|
戦争に備える有事法制が制定された。自治体や民間、すべての国民が強制力をもって戦争へ動員・協力させられる法律が制定されたのである。北朝鮮の脅威論を背景として、「戦時に超法規では権利が侵害される」という欺瞞をもって有事法制の必要性が強調された。残念ながら、「備えあれば憂いなし」の前に反対の声はかき消され、イラク反戦の一定の高揚は有事法制反対へと継続・発展させることは出来なかった。
国会審議は、極めて低調であった。とくに、民主党との修正合意により衆議院を9割の賛成で通過して以降、参議院での審議はもはや“消化試合”そのものであった。与党と野党第一党の合意が画期的な事態として賞賛され、「有事の議論がダブーでなくなった」ことで、集団的自衛権の行使容認や「自衛隊は軍隊」など、あからさまな「改憲発言」が矢継ぎ早に飛び出すにいたっている。
今日段階での有事法制の制定は、侵略行為に対する準備が主目的でないことは明らかである。日本が戦争に巻き込まれるとすれば、アメリカが引き起こす戦争へ加担・協力する場合であろう。アメリカは、国連決議なしでも一方的に先制攻撃を行うことをイラク戦争で実証した。国連安保理も含め国際世論が二分されるなか、日本政府は国連中心主義を捨て、国際協調よりも日米軍事同盟を優先させた。そして、有事法制関連3法案の成立によって、日米軍事同盟は一層強化されることとなった。今後、アメリカの先制攻撃型戦争に自衛隊のみならず、すべての国民が国家総動員的に組み込まれていくことになった。

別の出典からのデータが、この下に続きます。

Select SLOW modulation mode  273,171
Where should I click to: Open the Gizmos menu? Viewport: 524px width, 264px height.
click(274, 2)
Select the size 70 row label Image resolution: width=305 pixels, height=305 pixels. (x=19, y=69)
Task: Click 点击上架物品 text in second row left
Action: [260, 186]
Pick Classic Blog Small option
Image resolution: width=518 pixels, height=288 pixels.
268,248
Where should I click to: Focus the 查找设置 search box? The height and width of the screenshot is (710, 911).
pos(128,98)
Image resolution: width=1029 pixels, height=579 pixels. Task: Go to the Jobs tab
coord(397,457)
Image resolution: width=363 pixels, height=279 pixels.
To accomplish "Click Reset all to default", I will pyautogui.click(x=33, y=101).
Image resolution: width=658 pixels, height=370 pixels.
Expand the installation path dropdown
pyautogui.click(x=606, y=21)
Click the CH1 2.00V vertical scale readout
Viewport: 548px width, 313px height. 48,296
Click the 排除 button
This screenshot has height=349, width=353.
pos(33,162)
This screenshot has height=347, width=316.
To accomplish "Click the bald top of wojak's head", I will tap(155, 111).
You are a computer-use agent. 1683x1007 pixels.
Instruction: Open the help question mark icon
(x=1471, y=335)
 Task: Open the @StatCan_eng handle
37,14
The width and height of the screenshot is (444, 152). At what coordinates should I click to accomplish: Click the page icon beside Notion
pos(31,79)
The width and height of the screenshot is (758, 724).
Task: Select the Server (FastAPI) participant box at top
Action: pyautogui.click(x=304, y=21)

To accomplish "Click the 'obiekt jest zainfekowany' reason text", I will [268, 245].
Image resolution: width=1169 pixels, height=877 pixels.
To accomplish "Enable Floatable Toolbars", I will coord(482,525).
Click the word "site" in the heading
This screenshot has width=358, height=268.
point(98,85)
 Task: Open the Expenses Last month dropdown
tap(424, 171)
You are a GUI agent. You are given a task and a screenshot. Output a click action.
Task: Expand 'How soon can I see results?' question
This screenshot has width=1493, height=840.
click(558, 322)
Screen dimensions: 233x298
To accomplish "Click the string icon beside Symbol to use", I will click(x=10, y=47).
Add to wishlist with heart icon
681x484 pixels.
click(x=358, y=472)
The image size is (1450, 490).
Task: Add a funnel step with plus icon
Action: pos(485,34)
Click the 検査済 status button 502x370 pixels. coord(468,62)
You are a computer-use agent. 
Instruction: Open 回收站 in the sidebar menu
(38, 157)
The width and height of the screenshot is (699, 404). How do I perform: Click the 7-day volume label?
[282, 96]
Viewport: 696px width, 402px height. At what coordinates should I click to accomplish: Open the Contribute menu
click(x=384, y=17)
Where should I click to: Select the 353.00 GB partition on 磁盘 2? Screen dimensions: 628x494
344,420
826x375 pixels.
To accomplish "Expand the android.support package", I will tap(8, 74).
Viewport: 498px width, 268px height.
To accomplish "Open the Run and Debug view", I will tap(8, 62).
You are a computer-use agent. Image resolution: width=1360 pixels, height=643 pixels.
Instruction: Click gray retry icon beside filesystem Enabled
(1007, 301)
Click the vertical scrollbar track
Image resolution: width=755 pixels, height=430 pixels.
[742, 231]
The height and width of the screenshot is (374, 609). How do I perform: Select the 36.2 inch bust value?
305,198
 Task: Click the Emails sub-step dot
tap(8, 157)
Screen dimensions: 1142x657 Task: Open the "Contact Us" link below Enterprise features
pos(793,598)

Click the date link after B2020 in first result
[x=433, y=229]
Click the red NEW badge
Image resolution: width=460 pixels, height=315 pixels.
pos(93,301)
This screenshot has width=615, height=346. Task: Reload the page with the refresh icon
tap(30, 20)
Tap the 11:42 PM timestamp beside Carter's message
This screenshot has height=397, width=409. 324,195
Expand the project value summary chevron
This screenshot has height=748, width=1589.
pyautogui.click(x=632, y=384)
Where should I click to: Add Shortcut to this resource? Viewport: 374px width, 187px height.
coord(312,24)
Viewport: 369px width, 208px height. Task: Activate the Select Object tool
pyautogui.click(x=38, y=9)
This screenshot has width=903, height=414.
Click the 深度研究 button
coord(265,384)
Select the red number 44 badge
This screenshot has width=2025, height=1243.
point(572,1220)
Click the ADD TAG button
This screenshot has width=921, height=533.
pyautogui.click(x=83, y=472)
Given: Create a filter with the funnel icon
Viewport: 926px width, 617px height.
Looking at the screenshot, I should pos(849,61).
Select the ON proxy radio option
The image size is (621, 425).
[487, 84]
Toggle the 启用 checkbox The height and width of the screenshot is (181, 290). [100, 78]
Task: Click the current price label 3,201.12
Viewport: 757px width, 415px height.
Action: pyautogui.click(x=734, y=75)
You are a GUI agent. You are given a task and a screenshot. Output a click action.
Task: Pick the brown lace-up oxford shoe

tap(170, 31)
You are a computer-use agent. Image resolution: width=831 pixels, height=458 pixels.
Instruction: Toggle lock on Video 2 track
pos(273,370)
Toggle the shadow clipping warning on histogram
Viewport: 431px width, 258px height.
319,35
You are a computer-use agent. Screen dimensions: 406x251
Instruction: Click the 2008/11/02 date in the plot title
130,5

今後は1年以内を目標に、「国民保護法制」「米軍の行動円滑化法制」など、戦時における政府・地方自治体、指定公共機関の体制づくりが本格化する。JR各社は、「武力攻撃事態法」第6条に規定された指定公共機関であり、JRに働く労働者は「その業務について、必要な措置を実施する責務を有する」ことになる。義務や罰則はどうなるのか、業務命令との関係はどうかなど、具体的に解明を求めるべき点が多くある。
JR総連は、労働者の生命と権利を守る立場から、日本が再び戦争をしないように、そして鉄道労働者が戦争に駆り出されることのないように、平和憲法の精神に則り有事法制に反対してきた。それゆえに、傘下のJR東労組の7名の組合員が、「強要罪」を口実にして逮捕・起訴され、7カ月たった現在も勾留されているのである。異常・過剰な家宅捜索と押収品の数、長期にわたる勾留と接見制限など、捜査当局・司法当局はJR総連を過激派に見立てて不当な行為、理不尽な扱いを続けている。7名の組合員の逮捕・起訴は、戦争に反対する労働組合への政治的な弾圧に他ならない。
有事法制関連3法案の成立は許したが、JR総連はあらゆる人々と連帯し、あきらめることなく平和を希求する闘いを継続することを決意する。当面、反弾圧の闘いを強化し、7名の即時釈放を実現するために闘い抜くものである。